Start of EXERCISE INPUT
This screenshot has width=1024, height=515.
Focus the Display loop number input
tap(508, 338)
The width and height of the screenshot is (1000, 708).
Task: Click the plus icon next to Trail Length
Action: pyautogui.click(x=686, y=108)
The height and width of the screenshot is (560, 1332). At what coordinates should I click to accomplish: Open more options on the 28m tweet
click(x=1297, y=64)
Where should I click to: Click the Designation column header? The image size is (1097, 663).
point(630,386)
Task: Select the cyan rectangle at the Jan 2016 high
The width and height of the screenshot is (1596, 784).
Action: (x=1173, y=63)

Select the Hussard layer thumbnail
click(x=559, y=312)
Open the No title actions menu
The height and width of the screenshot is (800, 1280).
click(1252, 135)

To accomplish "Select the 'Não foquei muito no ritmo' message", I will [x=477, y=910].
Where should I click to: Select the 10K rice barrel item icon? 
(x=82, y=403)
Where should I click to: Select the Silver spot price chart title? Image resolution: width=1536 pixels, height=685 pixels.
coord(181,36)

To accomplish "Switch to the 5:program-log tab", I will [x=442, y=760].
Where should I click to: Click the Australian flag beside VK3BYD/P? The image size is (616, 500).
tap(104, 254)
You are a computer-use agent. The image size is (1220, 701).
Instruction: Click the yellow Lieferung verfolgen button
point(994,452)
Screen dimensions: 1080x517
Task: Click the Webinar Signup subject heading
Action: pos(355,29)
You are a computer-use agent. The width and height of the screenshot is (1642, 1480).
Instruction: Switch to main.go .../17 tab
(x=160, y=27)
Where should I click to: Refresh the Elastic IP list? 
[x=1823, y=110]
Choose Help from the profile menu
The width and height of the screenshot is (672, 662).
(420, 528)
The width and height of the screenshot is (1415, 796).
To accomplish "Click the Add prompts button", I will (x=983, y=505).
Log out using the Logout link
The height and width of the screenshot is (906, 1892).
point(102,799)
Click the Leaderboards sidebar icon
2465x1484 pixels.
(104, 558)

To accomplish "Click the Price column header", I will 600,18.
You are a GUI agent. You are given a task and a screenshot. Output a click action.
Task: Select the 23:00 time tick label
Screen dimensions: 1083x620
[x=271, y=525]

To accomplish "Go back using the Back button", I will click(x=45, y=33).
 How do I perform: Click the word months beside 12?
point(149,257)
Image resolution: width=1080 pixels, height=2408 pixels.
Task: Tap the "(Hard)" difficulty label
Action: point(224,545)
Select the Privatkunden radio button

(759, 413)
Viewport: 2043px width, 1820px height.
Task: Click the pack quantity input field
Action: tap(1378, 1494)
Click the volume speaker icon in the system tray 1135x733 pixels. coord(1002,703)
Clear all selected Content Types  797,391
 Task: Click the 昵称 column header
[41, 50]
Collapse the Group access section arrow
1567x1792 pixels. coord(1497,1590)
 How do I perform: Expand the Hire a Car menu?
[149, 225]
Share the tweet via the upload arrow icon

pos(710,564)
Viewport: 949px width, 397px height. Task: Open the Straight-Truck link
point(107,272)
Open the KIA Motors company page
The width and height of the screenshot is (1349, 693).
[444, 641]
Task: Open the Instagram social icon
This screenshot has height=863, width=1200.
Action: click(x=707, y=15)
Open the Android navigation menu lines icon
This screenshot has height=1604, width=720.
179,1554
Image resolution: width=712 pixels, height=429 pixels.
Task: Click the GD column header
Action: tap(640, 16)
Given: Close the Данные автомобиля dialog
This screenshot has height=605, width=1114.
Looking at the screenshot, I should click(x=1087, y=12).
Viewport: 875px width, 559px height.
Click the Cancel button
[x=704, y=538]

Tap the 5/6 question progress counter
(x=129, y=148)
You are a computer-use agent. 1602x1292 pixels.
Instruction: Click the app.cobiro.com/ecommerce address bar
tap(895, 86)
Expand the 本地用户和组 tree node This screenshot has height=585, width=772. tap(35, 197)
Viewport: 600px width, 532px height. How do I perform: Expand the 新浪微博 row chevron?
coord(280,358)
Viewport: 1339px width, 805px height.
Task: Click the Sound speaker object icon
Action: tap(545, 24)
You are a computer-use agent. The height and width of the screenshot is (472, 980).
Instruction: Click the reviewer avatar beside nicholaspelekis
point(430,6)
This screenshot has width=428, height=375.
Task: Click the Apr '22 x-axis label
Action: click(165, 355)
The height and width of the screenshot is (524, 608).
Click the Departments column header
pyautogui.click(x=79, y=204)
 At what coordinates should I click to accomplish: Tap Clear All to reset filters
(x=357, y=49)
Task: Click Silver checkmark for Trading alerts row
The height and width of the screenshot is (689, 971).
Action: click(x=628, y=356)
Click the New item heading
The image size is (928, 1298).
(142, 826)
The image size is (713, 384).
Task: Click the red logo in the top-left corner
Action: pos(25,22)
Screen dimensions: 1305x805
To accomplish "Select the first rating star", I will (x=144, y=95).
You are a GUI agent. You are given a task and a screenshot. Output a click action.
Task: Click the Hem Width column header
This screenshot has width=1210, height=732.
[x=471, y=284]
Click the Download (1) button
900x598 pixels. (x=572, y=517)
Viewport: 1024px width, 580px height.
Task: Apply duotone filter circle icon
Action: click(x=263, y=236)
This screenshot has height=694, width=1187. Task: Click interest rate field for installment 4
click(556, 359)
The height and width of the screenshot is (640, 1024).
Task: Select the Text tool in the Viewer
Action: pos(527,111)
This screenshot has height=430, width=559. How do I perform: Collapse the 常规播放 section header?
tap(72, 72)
End of EXERCISE INPUT
Please filter the entries for the word "will" and copy the lines that have it.

To accomplish "Select the 'Não foquei muito no ritmo' message", I will [x=477, y=910].
To accomplish "Switch to the 5:program-log tab", I will [x=442, y=760].
To accomplish "Click the Add prompts button", I will (x=983, y=505).
To accomplish "Click the Price column header", I will 600,18.
To accomplish "Go back using the Back button", I will click(x=45, y=33).
To accomplish "Select the first rating star", I will (x=144, y=95).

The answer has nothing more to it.